After the minute and a half it took me to familiarize myself with the airport at Kona, I simply walked across the street, had a cigarette, took the shuttle that kindly waited empty for me to have my smoke, and not even twenty minutes later I was driving out of the lot of Alamo rentals. I got a Nissan Versa.

The guy gave me the choice for no extra charge of getting a sedan, and I wish I had to some degree, but I thought the gas mileage would be nice to have. What I didn’t count on was that with my foot on the floor completely—no exaggeration—I could not climb the saddle any faster than forty-five miles an hour at some points. The saddle is the road that runs between Mauna Loa and Mauna Kea so you can go between Kona and Hilo without having to drive the beltway around the island—although I did that as well a couple of times.

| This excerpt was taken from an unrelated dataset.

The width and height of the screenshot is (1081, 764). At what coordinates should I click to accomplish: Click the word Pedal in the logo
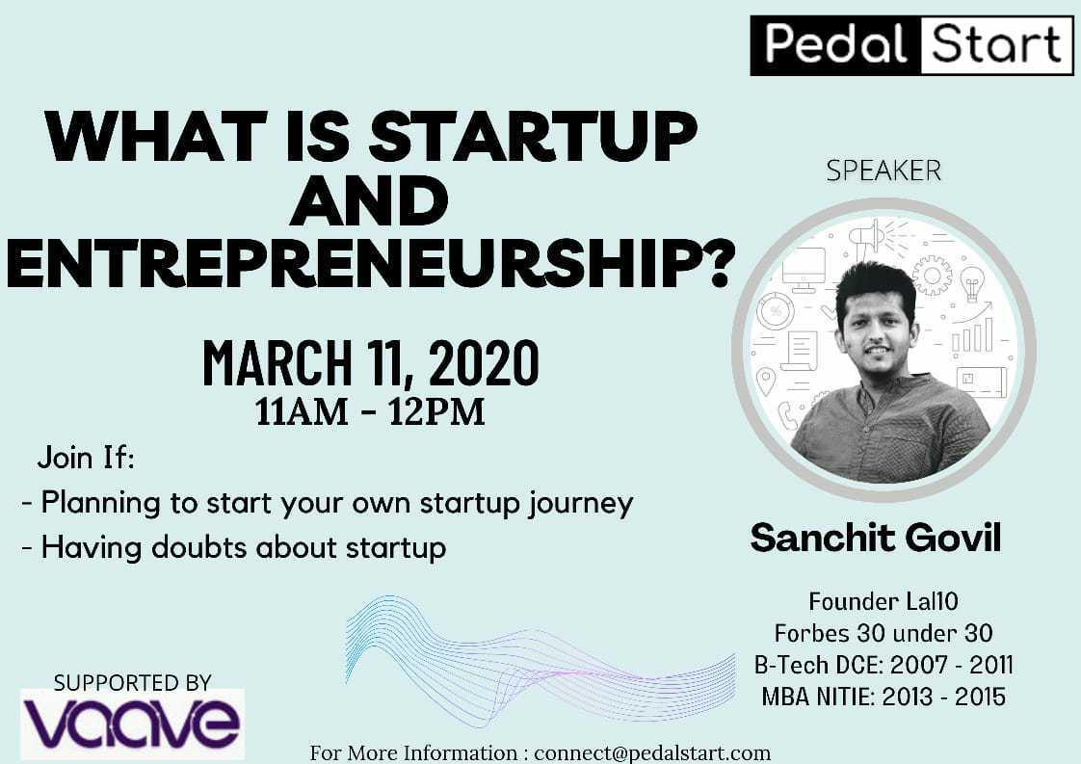click(835, 44)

Despite the Versa’s absolute lack of real power, it was wonderful on gas, and the creature comforts like Bluetooth, backup camera, and cruise control were great (I once rented a Yaris in the Mojave desert that had no cruise control and it pissed me off on the two-hundred-mile straightaways with nothing around to see or hit).

There are little to no street lights in Hawai’i. I’ve heard some locals complain about this, but I think most understand that one reason they don’t have them is the incredible array of observatories they have there, including one of two Genesis Observatories housing an 8.1-meter reflecting telescope. This observatory has a twin in Chile and between the two they are able to observe the entire sky around our planet.

Having little to no street lights, when I got over the saddle and started down the other side of the mountain, the sudden ninety-degree turns really started to catch me off guard at seventy miles an hour. I got used to it though because you don’t really have a whole lot of traffic, and the markings on the road are perfect, as well as the signage.

Once I arrived at the hotel, check-in was easy. I got a real key like you’d have to your house as opposed to the cards most bigger hotels have. This was not really new to me, though. When I stayed in Death Valley I stayed at a motel that had regular door locks, and truthfully, I prefer them. They just feel more home-ish. The room had a huge bed, a nifty table that unfolded and made a perfect desk, two standing fans, no A/C, a kitchenette with a nearly full-sized fridge I didn’t really use, and a balcony overlooking Hilo Bay. For what I paid, it was perfect—even if the roaches could steal my car. I found the cure for that—I let the geckos in. The geckos were cooler company, too.

I set up my little desk, checked out the shower that made me wish I’d brought stainless steal sandals and some disinfectant. I sat on the edge of the bed I was afraid of looking at with a black light, flipped the television on the local news for the gecko on the dresser, and proceeded to research where everything was that I needed.

That first day, I ate a Cliff bar and a stale pop-tart from the vending machine in the main area of the hotel. I figured I’d wander around the next day and maybe find a café or something to have a sandwich, but the first day was mostly just getting set up, working, and familiarizing myself with the long drives I’d need to take later on. These drives would be great because you can get to almost anywhere on the big island in three turns or less.